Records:
- - - - - - -
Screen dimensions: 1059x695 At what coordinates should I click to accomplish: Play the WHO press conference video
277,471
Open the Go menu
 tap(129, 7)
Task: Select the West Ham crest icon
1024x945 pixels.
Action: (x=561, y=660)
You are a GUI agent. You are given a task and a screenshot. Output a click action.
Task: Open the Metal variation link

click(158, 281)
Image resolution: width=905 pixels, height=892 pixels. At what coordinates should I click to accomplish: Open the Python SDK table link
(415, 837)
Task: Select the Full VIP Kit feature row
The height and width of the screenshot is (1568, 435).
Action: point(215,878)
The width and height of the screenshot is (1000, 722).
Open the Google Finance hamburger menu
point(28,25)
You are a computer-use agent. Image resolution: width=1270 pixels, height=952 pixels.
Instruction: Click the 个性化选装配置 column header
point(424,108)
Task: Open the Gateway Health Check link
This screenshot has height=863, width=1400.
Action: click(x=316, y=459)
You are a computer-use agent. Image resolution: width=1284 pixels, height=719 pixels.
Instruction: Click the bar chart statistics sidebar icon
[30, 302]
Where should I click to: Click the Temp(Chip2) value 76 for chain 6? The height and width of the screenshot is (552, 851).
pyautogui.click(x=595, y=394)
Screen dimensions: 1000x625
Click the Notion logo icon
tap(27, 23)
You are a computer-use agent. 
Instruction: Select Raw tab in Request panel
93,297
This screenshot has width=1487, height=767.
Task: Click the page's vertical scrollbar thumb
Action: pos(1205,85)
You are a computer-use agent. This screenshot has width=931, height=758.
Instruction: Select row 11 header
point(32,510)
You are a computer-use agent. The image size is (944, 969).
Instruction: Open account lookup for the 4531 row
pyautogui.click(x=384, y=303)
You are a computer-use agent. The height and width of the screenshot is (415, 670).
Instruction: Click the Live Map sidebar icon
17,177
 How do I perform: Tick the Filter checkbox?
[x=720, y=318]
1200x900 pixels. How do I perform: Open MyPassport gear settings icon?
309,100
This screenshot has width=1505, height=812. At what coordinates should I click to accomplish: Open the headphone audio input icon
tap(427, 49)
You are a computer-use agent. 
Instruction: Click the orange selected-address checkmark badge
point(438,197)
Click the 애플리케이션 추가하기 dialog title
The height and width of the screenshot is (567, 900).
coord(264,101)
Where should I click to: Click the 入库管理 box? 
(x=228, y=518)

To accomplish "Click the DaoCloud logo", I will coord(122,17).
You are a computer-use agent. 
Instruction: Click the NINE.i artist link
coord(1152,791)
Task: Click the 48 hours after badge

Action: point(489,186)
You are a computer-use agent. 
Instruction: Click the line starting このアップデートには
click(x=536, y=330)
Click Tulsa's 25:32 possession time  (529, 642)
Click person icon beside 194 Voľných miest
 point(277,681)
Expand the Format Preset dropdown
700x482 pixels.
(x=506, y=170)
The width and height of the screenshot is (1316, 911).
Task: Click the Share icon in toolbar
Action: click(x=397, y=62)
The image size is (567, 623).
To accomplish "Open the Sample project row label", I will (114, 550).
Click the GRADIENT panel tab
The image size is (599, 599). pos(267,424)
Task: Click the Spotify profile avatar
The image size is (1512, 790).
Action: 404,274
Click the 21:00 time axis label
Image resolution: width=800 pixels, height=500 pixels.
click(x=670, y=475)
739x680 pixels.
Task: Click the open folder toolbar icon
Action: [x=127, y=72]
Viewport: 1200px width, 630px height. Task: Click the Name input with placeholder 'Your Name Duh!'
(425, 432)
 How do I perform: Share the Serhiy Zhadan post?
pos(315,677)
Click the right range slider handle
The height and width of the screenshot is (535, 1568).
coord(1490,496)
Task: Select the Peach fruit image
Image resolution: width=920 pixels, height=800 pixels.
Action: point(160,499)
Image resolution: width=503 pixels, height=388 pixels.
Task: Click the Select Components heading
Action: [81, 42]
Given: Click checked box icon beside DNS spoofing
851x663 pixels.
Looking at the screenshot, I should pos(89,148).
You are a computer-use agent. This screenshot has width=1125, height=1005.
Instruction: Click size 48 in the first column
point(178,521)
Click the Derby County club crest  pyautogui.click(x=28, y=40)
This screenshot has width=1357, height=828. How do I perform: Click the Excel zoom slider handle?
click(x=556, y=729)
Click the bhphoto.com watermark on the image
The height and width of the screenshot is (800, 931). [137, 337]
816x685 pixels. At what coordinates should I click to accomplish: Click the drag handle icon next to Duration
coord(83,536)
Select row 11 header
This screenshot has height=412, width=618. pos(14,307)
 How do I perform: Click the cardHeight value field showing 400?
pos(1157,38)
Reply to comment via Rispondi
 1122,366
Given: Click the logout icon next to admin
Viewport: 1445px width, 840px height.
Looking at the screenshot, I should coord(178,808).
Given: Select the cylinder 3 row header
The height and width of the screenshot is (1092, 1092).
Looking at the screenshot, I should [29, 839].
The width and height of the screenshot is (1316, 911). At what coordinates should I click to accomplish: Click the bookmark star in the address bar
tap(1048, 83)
- - - - - - -
What is expected -> Return each line from the entries above that includes the word "beside", copied without changes.

Task solution ->
Click person icon beside 194 Voľných miest
Given: Click checked box icon beside DNS spoofing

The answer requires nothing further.